WHAT THE TASK ASKS — Go through the material below and state how many lines include "settings", giving the number only.

RECORDS SUPPLIED —
- - -
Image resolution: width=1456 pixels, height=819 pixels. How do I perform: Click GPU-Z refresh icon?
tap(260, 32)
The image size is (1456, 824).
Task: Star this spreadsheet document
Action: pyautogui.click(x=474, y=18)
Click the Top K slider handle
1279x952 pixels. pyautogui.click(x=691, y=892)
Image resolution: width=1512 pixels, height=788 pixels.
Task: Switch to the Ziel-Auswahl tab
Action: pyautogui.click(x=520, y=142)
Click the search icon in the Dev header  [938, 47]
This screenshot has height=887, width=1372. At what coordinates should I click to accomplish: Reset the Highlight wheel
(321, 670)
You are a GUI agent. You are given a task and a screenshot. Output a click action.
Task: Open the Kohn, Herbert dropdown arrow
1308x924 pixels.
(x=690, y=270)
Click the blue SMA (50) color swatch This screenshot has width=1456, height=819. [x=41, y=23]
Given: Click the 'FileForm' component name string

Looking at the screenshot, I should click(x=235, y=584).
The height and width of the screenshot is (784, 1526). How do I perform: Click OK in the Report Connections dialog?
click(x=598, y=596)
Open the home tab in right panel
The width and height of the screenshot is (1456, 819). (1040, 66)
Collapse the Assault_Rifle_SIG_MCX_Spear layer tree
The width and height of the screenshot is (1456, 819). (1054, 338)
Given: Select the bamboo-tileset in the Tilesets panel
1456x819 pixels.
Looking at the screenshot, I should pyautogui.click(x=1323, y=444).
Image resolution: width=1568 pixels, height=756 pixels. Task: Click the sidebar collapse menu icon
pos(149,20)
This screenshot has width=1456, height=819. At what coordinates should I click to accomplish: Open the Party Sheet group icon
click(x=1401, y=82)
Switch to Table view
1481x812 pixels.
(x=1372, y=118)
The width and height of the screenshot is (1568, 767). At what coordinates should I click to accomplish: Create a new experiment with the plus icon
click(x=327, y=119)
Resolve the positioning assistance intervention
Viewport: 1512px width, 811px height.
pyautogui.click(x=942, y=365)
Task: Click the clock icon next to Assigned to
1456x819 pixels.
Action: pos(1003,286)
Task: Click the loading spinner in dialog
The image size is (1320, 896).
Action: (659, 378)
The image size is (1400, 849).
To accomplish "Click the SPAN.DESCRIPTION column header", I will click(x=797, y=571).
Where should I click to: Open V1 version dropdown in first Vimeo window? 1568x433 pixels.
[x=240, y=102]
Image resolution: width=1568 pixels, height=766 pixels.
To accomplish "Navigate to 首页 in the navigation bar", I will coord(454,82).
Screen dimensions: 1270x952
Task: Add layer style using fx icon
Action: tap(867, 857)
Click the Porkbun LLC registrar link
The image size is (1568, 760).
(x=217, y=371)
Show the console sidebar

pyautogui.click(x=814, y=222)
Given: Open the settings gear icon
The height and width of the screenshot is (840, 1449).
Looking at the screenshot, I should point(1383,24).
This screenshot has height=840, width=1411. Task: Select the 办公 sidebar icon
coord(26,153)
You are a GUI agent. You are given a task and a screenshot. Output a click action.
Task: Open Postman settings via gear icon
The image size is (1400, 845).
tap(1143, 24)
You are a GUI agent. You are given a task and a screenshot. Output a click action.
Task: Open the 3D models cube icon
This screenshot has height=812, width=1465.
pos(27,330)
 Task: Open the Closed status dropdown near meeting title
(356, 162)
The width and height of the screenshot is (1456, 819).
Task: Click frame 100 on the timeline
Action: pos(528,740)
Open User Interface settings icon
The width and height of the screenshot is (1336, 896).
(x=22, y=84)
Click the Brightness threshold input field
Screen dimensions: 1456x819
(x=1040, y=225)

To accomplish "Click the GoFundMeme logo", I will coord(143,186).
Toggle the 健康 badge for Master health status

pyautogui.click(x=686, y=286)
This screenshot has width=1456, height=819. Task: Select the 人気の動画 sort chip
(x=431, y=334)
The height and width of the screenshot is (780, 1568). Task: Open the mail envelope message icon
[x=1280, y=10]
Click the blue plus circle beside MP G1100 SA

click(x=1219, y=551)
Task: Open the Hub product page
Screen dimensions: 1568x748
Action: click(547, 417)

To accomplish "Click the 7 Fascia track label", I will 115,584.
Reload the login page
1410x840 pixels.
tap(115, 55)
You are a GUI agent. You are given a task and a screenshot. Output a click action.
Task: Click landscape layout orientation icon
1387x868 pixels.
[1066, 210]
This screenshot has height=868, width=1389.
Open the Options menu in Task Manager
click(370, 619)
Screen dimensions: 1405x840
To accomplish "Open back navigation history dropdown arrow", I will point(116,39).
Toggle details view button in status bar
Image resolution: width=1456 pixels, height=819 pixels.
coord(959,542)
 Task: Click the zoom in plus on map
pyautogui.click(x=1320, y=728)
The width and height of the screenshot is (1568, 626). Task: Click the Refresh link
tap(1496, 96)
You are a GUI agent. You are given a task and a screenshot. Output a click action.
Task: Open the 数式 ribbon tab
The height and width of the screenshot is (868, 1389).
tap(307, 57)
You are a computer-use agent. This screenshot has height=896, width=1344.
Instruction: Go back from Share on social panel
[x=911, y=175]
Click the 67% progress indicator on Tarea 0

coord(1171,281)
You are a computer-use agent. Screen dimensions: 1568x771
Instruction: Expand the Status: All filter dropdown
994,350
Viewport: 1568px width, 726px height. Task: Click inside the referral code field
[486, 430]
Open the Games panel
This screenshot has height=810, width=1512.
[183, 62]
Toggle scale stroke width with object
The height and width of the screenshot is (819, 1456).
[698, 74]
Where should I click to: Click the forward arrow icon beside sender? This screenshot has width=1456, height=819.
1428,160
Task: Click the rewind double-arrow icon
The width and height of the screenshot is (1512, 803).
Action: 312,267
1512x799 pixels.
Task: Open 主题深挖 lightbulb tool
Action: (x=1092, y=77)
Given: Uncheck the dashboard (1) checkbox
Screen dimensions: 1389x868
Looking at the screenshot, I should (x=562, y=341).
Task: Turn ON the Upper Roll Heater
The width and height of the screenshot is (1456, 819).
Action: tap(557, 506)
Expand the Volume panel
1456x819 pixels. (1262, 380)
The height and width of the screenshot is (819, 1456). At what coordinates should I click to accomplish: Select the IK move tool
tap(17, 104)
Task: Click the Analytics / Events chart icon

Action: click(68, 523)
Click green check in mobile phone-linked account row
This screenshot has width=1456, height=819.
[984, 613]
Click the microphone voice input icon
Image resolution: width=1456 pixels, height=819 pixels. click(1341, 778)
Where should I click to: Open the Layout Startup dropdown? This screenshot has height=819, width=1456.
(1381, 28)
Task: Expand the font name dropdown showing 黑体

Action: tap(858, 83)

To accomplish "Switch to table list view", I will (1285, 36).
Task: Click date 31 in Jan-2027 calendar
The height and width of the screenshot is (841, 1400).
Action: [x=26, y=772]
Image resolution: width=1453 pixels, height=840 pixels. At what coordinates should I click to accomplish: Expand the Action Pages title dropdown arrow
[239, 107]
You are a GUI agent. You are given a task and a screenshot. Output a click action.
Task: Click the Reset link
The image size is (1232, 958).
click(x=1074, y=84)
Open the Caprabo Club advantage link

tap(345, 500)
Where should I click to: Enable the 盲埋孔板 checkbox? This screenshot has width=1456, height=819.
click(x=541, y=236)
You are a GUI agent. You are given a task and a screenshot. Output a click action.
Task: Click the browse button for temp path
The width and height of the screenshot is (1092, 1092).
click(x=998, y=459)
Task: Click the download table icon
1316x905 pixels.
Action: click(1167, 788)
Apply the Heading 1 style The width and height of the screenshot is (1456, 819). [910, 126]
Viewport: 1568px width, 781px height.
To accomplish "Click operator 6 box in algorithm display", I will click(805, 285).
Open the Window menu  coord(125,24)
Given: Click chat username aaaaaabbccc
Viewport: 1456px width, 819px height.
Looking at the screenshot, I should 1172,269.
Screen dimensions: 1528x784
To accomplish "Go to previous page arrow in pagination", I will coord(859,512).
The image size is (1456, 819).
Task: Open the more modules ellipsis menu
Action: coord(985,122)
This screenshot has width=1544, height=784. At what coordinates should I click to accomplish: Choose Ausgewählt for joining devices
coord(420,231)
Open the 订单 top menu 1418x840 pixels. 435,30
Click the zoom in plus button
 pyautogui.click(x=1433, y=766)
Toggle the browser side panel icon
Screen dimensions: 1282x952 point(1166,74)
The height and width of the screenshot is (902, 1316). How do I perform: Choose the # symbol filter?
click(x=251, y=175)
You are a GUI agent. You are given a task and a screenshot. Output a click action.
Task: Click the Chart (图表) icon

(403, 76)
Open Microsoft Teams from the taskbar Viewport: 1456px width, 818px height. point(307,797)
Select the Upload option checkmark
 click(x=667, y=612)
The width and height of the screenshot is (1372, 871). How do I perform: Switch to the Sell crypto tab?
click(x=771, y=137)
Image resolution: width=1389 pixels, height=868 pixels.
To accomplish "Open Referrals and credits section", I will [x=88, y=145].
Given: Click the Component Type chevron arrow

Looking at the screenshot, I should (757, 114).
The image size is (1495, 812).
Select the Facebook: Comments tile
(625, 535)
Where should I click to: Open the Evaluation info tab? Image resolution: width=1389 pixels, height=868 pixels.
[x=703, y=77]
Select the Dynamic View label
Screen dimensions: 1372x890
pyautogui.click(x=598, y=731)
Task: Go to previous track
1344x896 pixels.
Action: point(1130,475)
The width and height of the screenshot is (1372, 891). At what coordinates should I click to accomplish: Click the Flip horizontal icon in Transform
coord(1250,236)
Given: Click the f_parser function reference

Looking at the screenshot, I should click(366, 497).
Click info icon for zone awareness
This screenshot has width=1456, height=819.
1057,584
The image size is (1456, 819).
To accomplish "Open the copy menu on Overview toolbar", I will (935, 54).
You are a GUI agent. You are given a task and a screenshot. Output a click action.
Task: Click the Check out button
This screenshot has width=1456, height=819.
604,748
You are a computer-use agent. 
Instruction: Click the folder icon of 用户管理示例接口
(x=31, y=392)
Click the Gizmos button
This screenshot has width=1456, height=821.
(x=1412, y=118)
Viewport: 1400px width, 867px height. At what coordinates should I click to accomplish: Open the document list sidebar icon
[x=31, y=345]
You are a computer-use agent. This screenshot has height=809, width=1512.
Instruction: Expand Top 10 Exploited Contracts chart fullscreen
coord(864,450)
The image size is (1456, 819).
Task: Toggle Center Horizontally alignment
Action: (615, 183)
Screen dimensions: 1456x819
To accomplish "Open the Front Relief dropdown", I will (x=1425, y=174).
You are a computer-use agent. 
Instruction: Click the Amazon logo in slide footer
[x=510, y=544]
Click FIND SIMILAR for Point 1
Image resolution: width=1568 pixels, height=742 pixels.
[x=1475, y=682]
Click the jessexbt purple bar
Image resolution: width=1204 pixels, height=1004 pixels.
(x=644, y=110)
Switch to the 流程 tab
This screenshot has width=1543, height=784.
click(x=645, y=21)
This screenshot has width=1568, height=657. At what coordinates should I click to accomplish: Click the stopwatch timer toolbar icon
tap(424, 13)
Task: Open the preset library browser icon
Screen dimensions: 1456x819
- - -
ANSWER TO THE PROBLEM — 3